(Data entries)
========================

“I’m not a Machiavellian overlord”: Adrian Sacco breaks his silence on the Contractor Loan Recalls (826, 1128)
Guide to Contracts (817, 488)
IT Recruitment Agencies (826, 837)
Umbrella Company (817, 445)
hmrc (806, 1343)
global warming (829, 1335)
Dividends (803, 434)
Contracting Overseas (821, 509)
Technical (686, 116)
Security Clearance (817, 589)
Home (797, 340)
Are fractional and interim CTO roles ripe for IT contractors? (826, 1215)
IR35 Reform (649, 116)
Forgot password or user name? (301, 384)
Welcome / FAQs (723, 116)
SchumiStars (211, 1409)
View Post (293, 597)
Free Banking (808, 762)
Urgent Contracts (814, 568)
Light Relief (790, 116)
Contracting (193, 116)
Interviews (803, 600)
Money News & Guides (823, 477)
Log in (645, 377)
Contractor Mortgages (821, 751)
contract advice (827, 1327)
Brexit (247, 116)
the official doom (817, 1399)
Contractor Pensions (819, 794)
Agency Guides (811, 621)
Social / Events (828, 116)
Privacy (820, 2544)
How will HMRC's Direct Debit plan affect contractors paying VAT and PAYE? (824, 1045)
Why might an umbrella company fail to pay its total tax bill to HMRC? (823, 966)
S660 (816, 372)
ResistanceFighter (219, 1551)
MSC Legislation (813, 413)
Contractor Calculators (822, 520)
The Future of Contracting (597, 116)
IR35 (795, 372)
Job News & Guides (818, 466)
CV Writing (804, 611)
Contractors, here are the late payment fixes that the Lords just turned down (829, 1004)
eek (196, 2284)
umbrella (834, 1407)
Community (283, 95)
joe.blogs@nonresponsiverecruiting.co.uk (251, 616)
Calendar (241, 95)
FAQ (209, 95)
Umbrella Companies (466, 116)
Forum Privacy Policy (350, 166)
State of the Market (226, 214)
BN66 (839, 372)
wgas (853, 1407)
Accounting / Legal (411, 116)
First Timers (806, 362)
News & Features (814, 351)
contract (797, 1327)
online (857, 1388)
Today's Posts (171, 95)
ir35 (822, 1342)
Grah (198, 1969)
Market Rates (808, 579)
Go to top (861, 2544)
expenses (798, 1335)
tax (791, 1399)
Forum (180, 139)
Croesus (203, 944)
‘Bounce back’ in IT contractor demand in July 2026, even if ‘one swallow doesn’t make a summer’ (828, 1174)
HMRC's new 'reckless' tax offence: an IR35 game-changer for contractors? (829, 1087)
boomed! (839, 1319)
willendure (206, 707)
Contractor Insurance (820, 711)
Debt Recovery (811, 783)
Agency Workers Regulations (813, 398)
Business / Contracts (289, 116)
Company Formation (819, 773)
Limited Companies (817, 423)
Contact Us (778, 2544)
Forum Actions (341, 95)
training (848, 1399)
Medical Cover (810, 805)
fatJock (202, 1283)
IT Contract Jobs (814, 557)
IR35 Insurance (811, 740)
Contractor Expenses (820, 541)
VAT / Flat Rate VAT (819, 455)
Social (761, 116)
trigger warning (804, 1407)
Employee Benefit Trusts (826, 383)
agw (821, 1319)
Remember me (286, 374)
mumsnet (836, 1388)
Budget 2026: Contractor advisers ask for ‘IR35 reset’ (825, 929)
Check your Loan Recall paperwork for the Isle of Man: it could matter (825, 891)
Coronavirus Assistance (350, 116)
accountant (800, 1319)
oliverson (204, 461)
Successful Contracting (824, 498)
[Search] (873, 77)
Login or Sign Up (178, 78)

========================

● Exercise details:
Could you copy out every record above exactly as it appears?

● Output for this exercise:
“I’m not a Machiavellian overlord”: Adrian Sacco breaks his silence on the Contractor Loan Recalls (826, 1128)
Guide to Contracts (817, 488)
IT Recruitment Agencies (826, 837)
Umbrella Company (817, 445)
hmrc (806, 1343)
global warming (829, 1335)
Dividends (803, 434)
Contracting Overseas (821, 509)
Technical (686, 116)
Security Clearance (817, 589)
Home (797, 340)
Are fractional and interim CTO roles ripe for IT contractors? (826, 1215)
IR35 Reform (649, 116)
Forgot password or user name? (301, 384)
Welcome / FAQs (723, 116)
SchumiStars (211, 1409)
View Post (293, 597)
Free Banking (808, 762)
Urgent Contracts (814, 568)
Light Relief (790, 116)
Contracting (193, 116)
Interviews (803, 600)
Money News & Guides (823, 477)
Log in (645, 377)
Contractor Mortgages (821, 751)
contract advice (827, 1327)
Brexit (247, 116)
the official doom (817, 1399)
Contractor Pensions (819, 794)
Agency Guides (811, 621)
Social / Events (828, 116)
Privacy (820, 2544)
How will HMRC's Direct Debit plan affect contractors paying VAT and PAYE? (824, 1045)
Why might an umbrella company fail to pay its total tax bill to HMRC? (823, 966)
S660 (816, 372)
ResistanceFighter (219, 1551)
MSC Legislation (813, 413)
Contractor Calculators (822, 520)
The Future of Contracting (597, 116)
IR35 (795, 372)
Job News & Guides (818, 466)
CV Writing (804, 611)
Contractors, here are the late payment fixes that the Lords just turned down (829, 1004)
eek (196, 2284)
umbrella (834, 1407)
Community (283, 95)
joe.blogs@nonresponsiverecruiting.co.uk (251, 616)
Calendar (241, 95)
FAQ (209, 95)
Umbrella Companies (466, 116)
Forum Privacy Policy (350, 166)
State of the Market (226, 214)
BN66 (839, 372)
wgas (853, 1407)
Accounting / Legal (411, 116)
First Timers (806, 362)
News & Features (814, 351)
contract (797, 1327)
online (857, 1388)
Today's Posts (171, 95)
ir35 (822, 1342)
Grah (198, 1969)
Market Rates (808, 579)
Go to top (861, 2544)
expenses (798, 1335)
tax (791, 1399)
Forum (180, 139)
Croesus (203, 944)
‘Bounce back’ in IT contractor demand in July 2026, even if ‘one swallow doesn’t make a summer’ (828, 1174)
HMRC's new 'reckless' tax offence: an IR35 game-changer for contractors? (829, 1087)
boomed! (839, 1319)
willendure (206, 707)
Contractor Insurance (820, 711)
Debt Recovery (811, 783)
Agency Workers Regulations (813, 398)
Business / Contracts (289, 116)
Company Formation (819, 773)
Limited Companies (817, 423)
Contact Us (778, 2544)
Forum Actions (341, 95)
training (848, 1399)
Medical Cover (810, 805)
fatJock (202, 1283)
IT Contract Jobs (814, 557)
IR35 Insurance (811, 740)
Contractor Expenses (820, 541)
VAT / Flat Rate VAT (819, 455)
Social (761, 116)
trigger warning (804, 1407)
Employee Benefit Trusts (826, 383)
agw (821, 1319)
Remember me (286, 374)
mumsnet (836, 1388)
Budget 2026: Contractor advisers ask for ‘IR35 reset’ (825, 929)
Check your Loan Recall paperwork for the Isle of Man: it could matter (825, 891)
Coronavirus Assistance (350, 116)
accountant (800, 1319)
oliverson (204, 461)
Successful Contracting (824, 498)
[Search] (873, 77)
Login or Sign Up (178, 78)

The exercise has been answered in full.